Friday, March 12, 2021

WEST POINT

I have had such a good week. I actually had a couple of nights ridden with anxiety earlier in the week, but my friends have proven to be amazing confidants and supporters through my tough times, and I felt safe, and I feel safe. I went for two back-to-back boxing sessions yesterday, both instructors were super fun and the sessions were great and I felt again, pumped with serotonin or dopamine or endorphin, or some combination of the three. Both instructors had ass-lifting exercises or some variation of the squat incorporated into the core sections of their sessions and I’d just been lamenting my lack of an ass last week. I wonder if they somehow knew, my boss at lululemon is also an instructor at CruCycle, the sister studio of CruBox. Maybe word went through the grapevine. Maybe not, I mean it’s common enough for everyone to want to have some semblance of a booty. I also spent some time with myself and my vibrator, so that was a lovely combination for the day and I slept well through the night. I don’t know if you know, but my mental health affects my sexual health, I would guess on average that a person’s mental health affects their sexual health too? Last night was a very nice and fulfilling session for me, though. :)

Tonight I met my lululemon bunch. I call them the lululemon bunch, but only two of eight of us are actually still working at lululemon, and I am one of the two. We had pizza at Chooby Pizza. The pizzas are made with naturally leavened dough, or some such thing, it was Jaysen’s recommendation and the pizzas were really quite yumz.
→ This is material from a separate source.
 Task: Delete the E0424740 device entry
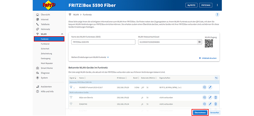tap(216, 104)
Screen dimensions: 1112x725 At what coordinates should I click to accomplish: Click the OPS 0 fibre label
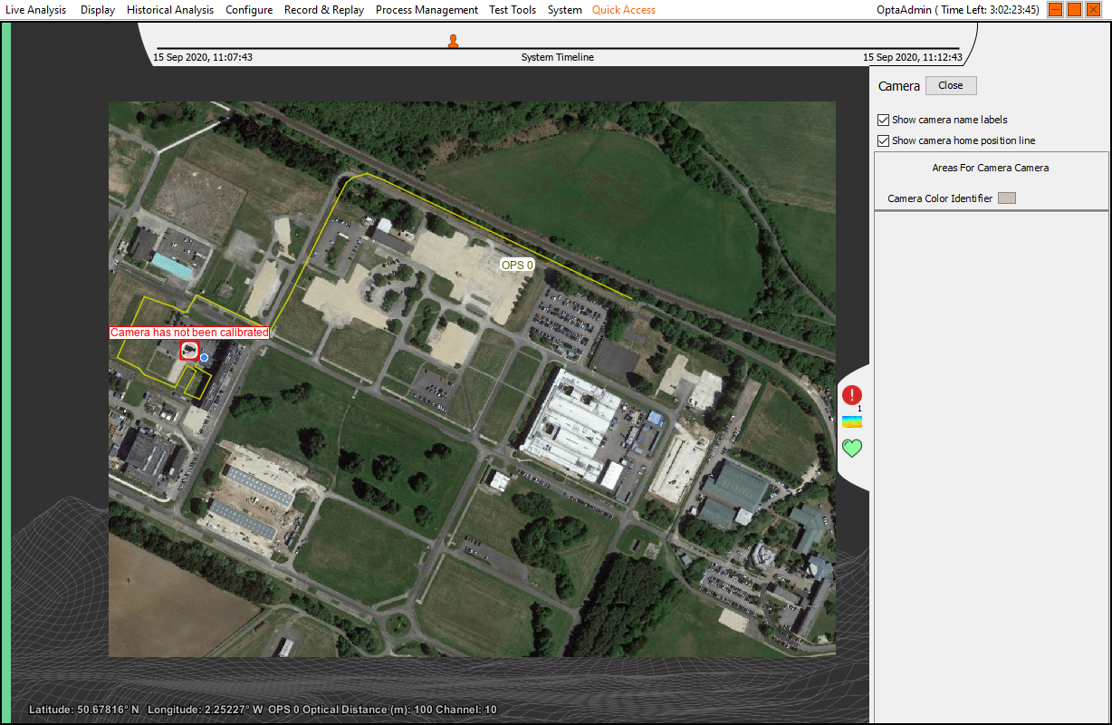518,266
While waiting for the rest to arrive from their spin class, Jaysen and I played a chess match on his phone, and I think but I can’t be sure, that I’m actually getting better at it? I don’t know, Jaysen’s the only person I know who plays chess, so I only play chess every two weeks lolz. We then squeezed in Jaysen’s car and then all drove over to town for dessert and tea, if you know what I mean. 

Jaysen had taught 17 classes this week (he’s the master trainer at Ground Zero so he’s also training the new instructors) so he was losing his voice, and he had a very deep, raspy voice tonight. Xuan kept joking that she was getting turned on by his voice and tbh I completely concur. The man was wearing a T-shirt and jeans and I had to keep telling myself — don’t look at his forearms, don’t look at his forearms. We chatted as a group about our celebrity pass. You know the Friends episode where, if you’re in a relationship, you’re allowed to choose the celebrities you can sleep with should you somehow miraculously happen to bump into them. Jaysen also joked about starting a Tinder profile with a photo of an actual catfish and punning in his bio about being a catfish, and so Sarah Yap started Googling catfish photos. We were all entertained by Jaysen’s silly ideas, and his warped, twisted mind, and I realised today, that actually we all love Jaysen in some form, given how big of a catch he actually is (not as a catfish, as a real human person). He’s a lovely person, and he makes us all laugh so much. I know I have slightly more feels because I know he reads provocative books and does weird brainy things like play chess and as Angelica Schuyler raps, “so this is what it feels like to match wits with someone at your level” and it’s very fun to play on words with him. I also know that we wouldn’t actually be too compatible, though, there are fundamental differences between us, I think he might actually be religious, or at least he’s definitely not irreverent like I am. I am much more open to pushing conventional boundaries whereas he’s very pleasant and sticks to the status quo. As you can see, I have clearly given this some thought, because I give most things some thought. 

In any case, today, through hours of banter, of teasing each other about this and that, I realise that this bunch of people have really carved some space in their hearts for me, to know useless things like I don’t like bandung, and I know things about them, like they never check their Whatsapp messages. I feel part of a whole, especially when they always make me feel whole, even through my whackjob nights and when I’m completely ungrounded and unsettled. I love my lululemon babies and I am grateful they are all part of my life.